Stephen White continues to amaze. A writer of journeyman quality from the beginning, he has consistently topped himself with each new installment in the Alan Gregory series, starting with PRIVILEGED INFORMATION in 1991. White never writes the same book twice; he is constantly experimenting with his characters and their surroundings --- sometimes making Gregory, a psychologist in Boulder, Colorado, little more than an observer; occasionally putting him front and center; or even relegating him to a cameo appearance, albeit a pivotal one. It was perhaps with KILL ME that it became impossible to ignore the fact that White’s work all along had been building to a crescendo to which few writers in the genre aspire, let alone reach. And it is with DEAD TIME, his 16th novel, that he takes it up another notch or two. Again.
DEAD TIME puts Gregory front and center in the middle of the story, not as the result of interaction with a client but because his ex-wife Merideth has asked him for a favor. She and her fiancé have retained the services of a woman named Lisa in order to provide them with the child for whom Merideth longs. But the surrogate has gone missing in New York City without explanation. Gregory agrees to investigate, enlisting the help of his friend Sam Purdy, who in turn is in the midst of a suspension from the Boulder, Colorado police department.
Gregory’s relationship with Purdy is touchy at this point in time, and the interplay between the two men as they tentatively reestablish their friendship is worth the price of the book almost by itself. Working from opposite ends, they ultimately discover that Lisa’s disappearance is tied to a Grand Canyon camping trip that occurred some years before and resulted, ironically enough, in the disappearance of another young woman. The trail leads Gregory back across the country to Los Angeles, where the answers to both mysteries --- and terrible danger to all involved --- await.
There were portions of DEAD TIME that put me in the mind of other books and authors. At times it compares favorably to THE RUINS by Scott Smith, though it bears no similarity to that novel. White’s New York sequences are as fine as those set forth by Lawrence Block, and Gregory’s time in Los Angeles reminds one of Michael Connelly’s cinematic view of that area as he puts Harry Bosch through his paces. White’s style, though, is not at all imitative of those writers. He takes a step or two in different directions, exploring the gulf between generations regarding their sexual mores, the complexities of male friendship and the difficulties of marriage.

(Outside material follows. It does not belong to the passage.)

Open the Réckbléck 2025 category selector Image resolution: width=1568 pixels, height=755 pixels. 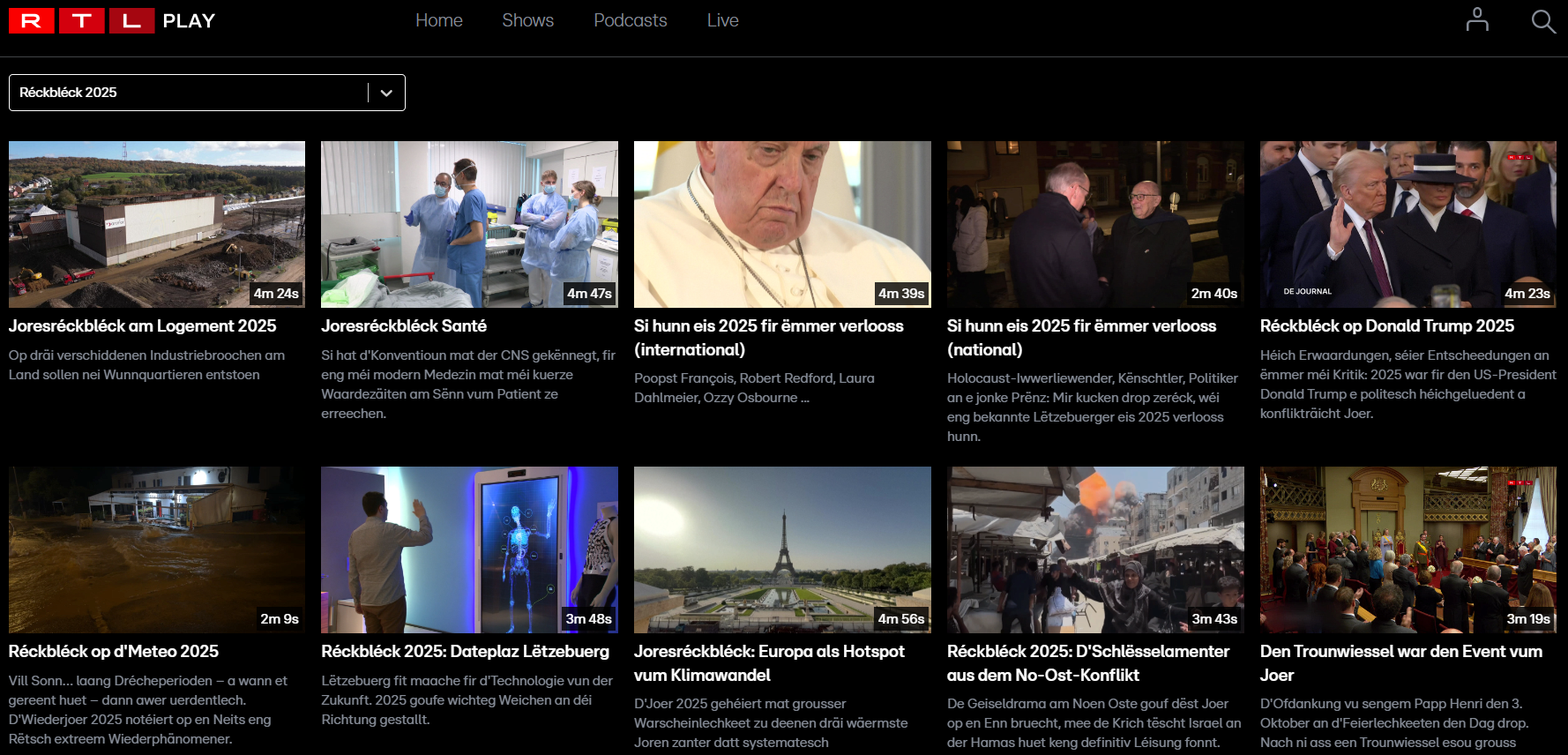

Ultimately, DEAD TIME is a psychological thriller, and at the heart of every thriller is a villain. This book has a good one --- a great one in fact --- and the author introduces the ultimate villain of the piece with such stunning perfection that it will be difficult to encounter another anytime soon without their being found wanting.
Stephen White, on the strength of DEAD TIME, should be a literary household name on the order of King, Rowling and whoever else you might care to mention. He is that good.